WHAT IS NEEDED
Rewrite the lines below as a numbered list, leaving out any blank lines.

SUPPLIED ENTRIES
** Start **

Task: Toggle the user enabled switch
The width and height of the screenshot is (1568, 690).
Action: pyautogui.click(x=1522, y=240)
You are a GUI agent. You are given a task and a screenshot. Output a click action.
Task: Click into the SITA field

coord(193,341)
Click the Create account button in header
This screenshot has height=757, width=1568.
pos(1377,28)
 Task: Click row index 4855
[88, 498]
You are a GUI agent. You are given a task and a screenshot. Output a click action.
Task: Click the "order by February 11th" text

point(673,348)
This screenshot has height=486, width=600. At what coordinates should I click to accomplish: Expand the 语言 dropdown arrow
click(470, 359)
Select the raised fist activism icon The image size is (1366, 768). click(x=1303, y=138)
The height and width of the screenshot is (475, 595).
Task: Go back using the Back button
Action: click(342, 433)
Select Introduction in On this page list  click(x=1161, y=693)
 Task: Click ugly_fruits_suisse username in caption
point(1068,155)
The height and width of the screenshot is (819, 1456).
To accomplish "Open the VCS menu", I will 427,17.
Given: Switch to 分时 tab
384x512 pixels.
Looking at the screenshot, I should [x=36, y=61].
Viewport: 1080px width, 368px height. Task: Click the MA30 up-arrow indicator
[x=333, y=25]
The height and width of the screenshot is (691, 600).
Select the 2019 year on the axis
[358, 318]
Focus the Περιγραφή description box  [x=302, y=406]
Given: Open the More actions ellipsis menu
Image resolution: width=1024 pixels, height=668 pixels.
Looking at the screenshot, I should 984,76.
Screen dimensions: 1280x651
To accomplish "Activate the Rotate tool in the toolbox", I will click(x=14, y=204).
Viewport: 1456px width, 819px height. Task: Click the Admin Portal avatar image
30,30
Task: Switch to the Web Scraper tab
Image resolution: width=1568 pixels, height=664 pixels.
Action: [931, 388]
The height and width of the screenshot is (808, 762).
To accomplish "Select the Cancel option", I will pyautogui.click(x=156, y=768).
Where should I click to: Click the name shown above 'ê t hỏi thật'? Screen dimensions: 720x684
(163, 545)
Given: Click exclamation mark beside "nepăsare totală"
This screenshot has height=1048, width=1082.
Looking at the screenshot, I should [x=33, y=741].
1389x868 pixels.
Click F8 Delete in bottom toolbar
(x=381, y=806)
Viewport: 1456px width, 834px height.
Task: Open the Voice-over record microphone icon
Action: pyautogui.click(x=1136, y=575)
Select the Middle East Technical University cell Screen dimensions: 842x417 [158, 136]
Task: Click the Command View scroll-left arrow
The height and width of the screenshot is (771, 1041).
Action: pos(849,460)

** End **

REPLY TO THE TASK
1. Task: Toggle the user enabled switch
2. The width and height of the screenshot is (1568, 690).
3. Action: pyautogui.click(x=1522, y=240)
4. You are a GUI agent. You are given a task and a screenshot. Output a click action.
5. Task: Click into the SITA field
6. coord(193,341)
7. Click the Create account button in header
8. This screenshot has height=757, width=1568.
9. pos(1377,28)
10.  Task: Click row index 4855
11. [88, 498]
12. You are a GUI agent. You are given a task and a screenshot. Output a click action.
13. Task: Click the "order by February 11th" text
14. point(673,348)
15. This screenshot has height=486, width=600. At what coordinates should I click to accomplish: Expand the 语言 dropdown arrow
16. click(470, 359)
17. Select the raised fist activism icon The image size is (1366, 768). click(x=1303, y=138)
18. The height and width of the screenshot is (475, 595).
19. Task: Go back using the Back button
20. Action: click(342, 433)
21. Select Introduction in On this page list  click(x=1161, y=693)
22.  Task: Click ugly_fruits_suisse username in caption
23. point(1068,155)
24. The height and width of the screenshot is (819, 1456).
25. To accomplish "Open the VCS menu", I will 427,17.
26. Given: Switch to 分时 tab
27. 384x512 pixels.
28. Looking at the screenshot, I should [x=36, y=61].
29. Viewport: 1080px width, 368px height. Task: Click the MA30 up-arrow indicator
30. [x=333, y=25]
31. The height and width of the screenshot is (691, 600).
32. Select the 2019 year on the axis
33. [358, 318]
34. Focus the Περιγραφή description box  [x=302, y=406]
35. Given: Open the More actions ellipsis menu
36. Image resolution: width=1024 pixels, height=668 pixels.
37. Looking at the screenshot, I should 984,76.
38. Screen dimensions: 1280x651
39. To accomplish "Activate the Rotate tool in the toolbox", I will click(x=14, y=204).
40. Viewport: 1456px width, 819px height. Task: Click the Admin Portal avatar image
41. 30,30
42. Task: Switch to the Web Scraper tab
43. Image resolution: width=1568 pixels, height=664 pixels.
44. Action: [931, 388]
45. The height and width of the screenshot is (808, 762).
46. To accomplish "Select the Cancel option", I will pyautogui.click(x=156, y=768).
47. Where should I click to: Click the name shown above 'ê t hỏi thật'? Screen dimensions: 720x684
48. (163, 545)
49. Given: Click exclamation mark beside "nepăsare totală"
50. This screenshot has height=1048, width=1082.
51. Looking at the screenshot, I should [x=33, y=741].
52. 1389x868 pixels.
53. Click F8 Delete in bottom toolbar
54. (x=381, y=806)
55. Viewport: 1456px width, 834px height.
56. Task: Open the Voice-over record microphone icon
57. Action: pyautogui.click(x=1136, y=575)
58. Select the Middle East Technical University cell Screen dimensions: 842x417 [158, 136]
59. Task: Click the Command View scroll-left arrow
60. The height and width of the screenshot is (771, 1041).
61. Action: pos(849,460)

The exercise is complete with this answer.